(GIVEN TEXT):
[Start of section]

Since when do you have to get a girl pregnant to stay faithful to her? I'm confused...
 
I'm Persian. Tan skin, over 6feet, dark features. I'm also pretty f*ckin hairy.

Pretty much a doppelganger of this dude: http://www.wordupiran.com/sitebuildercontent/sitebuilderpictures/muslim-dating-sites.jpg

Why don't you try to look more like this guy:

403px-Mahmoud_Ahmadinejad_2009.jpg
 
Since when do you have to get a girl pregnant to stay faithful to her? I'm confused...

When I said "babies" I implied an LTR eventually leading to marriage- nothing more. I didnt imply having actual babies. I am not looking for a fling or a friends with benefits situation.
 
Wow and I thought girls liked the idea of commitment and faithfulness. Sluts all around these days. Feminism has poisoned the American female mind.

I am a dude and find this offensive. You seem like a tool. Sorry women can't smile at you without you presuming they want to bang, that your standards are too high, and you think women are "sluts" if they enjoy sex.

Maybe tone down the male chauvinistic rhetoric a bit and you too can score like the rest of us.
 
I would try taking an SSRI. It will help with the intense sexual urges and will make you less angry about all this.
 
Wow and I thought girls liked the idea of commitment and faithfulness. Sluts all around these days. Feminism has poisoned the American female mind.

[End of section]

(LISTED ENTRIES):
[Start of section]

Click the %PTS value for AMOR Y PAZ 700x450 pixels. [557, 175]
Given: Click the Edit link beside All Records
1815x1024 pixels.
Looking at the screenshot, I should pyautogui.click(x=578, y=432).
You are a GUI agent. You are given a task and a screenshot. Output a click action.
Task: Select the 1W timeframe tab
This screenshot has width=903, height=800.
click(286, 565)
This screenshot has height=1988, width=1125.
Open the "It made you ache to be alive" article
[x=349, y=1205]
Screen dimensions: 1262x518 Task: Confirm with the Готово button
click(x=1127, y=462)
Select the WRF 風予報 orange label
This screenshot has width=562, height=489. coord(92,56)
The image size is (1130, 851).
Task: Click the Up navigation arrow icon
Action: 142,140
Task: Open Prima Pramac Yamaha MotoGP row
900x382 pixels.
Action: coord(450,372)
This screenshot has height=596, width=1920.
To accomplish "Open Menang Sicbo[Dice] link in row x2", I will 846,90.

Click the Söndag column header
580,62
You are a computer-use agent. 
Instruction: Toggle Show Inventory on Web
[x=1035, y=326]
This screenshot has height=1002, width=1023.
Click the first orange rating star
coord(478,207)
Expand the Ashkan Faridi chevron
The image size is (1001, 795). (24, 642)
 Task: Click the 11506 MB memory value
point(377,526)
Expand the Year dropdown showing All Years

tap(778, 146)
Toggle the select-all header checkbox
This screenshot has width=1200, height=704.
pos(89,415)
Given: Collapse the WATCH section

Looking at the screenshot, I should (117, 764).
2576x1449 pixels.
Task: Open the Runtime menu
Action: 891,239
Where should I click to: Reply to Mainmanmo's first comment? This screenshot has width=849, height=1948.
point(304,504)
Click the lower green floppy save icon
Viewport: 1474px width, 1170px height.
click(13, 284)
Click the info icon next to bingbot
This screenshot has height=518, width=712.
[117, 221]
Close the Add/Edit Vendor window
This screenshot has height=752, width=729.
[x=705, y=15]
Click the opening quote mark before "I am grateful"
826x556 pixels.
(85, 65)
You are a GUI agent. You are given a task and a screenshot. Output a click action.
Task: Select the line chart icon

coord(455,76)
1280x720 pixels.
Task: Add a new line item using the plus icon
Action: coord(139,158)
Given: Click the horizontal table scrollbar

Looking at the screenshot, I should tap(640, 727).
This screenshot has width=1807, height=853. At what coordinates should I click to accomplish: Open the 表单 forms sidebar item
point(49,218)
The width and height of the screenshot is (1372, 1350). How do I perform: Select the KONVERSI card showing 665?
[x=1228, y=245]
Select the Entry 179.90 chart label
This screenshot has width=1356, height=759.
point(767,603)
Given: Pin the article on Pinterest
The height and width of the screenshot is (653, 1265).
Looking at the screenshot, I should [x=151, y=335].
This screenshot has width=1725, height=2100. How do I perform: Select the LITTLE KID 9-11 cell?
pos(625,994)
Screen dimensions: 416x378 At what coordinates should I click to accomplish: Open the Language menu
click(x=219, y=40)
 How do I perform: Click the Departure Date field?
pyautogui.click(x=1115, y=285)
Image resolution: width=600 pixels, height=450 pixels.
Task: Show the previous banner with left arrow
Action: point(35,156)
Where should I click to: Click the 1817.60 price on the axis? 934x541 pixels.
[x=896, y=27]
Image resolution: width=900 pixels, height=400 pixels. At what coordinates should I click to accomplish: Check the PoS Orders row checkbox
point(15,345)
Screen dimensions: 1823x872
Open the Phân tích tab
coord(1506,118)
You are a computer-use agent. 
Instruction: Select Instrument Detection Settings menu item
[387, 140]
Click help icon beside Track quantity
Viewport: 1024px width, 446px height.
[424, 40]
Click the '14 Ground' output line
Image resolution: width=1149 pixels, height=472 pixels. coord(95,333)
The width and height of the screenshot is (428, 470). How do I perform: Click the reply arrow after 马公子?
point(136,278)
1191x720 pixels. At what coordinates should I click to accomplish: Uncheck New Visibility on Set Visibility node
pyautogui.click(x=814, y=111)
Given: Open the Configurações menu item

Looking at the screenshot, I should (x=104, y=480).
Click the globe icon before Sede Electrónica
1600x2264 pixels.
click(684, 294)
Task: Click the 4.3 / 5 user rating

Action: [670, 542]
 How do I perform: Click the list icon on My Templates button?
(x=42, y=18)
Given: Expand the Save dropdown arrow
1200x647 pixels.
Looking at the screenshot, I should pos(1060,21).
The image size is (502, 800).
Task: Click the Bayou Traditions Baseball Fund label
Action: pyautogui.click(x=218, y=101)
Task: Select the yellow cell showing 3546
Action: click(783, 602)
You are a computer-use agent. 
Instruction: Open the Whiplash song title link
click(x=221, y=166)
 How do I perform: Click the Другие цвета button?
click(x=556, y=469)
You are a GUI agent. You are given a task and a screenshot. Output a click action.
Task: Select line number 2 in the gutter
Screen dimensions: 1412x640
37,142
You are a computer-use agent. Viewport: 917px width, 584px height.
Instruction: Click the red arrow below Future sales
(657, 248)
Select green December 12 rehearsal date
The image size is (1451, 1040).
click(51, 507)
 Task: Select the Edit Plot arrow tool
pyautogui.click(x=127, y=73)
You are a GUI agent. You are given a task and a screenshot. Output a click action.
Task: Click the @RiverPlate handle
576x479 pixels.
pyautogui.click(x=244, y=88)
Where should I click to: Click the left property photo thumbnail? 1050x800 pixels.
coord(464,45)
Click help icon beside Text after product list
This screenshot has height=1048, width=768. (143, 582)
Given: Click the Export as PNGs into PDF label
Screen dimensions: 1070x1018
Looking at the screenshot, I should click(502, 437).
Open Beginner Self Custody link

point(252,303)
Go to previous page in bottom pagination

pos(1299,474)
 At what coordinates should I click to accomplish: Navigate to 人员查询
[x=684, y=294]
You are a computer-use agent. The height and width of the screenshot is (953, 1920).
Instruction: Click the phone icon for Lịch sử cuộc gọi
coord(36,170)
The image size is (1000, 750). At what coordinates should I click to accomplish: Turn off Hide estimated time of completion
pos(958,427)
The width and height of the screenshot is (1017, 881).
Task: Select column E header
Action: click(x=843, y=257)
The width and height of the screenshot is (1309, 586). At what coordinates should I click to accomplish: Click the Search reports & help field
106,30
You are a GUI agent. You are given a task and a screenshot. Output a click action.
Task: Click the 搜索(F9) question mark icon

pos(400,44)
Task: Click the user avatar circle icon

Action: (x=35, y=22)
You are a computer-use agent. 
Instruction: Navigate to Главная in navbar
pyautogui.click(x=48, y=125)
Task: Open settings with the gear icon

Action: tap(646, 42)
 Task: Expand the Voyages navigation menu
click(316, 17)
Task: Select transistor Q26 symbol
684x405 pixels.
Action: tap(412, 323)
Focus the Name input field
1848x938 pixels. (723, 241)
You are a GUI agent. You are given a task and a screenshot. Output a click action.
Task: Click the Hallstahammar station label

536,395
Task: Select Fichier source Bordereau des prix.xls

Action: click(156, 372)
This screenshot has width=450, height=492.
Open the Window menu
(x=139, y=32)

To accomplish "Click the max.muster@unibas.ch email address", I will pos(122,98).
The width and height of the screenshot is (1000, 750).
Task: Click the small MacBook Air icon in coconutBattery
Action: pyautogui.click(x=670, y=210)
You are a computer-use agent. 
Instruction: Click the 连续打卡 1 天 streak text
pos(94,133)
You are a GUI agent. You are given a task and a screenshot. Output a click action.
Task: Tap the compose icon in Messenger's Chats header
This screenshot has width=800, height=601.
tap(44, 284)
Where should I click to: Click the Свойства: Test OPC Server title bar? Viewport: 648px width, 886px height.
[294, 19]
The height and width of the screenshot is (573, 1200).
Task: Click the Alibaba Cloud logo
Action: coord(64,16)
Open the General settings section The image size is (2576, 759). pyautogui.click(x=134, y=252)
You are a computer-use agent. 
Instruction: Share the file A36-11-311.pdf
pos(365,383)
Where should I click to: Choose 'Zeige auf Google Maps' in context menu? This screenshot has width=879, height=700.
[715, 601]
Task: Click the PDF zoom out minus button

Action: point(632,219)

[End of section]

(TASK DESCRIPTION):
Return the passage of the forum thread starting with "403px-Mahmoud_Ahmadinejad_2009.jpg" and going on through "with benefits situation.", copied word for word.

(EXERCISE RESULT):
403px-Mahmoud_Ahmadinejad_2009.jpg
 
Since when do you have to get a girl pregnant to stay faithful to her? I'm confused...

When I said "babies" I implied an LTR eventually leading to marriage- nothing more. I didnt imply having actual babies. I am not looking for a fling or a friends with benefits situation.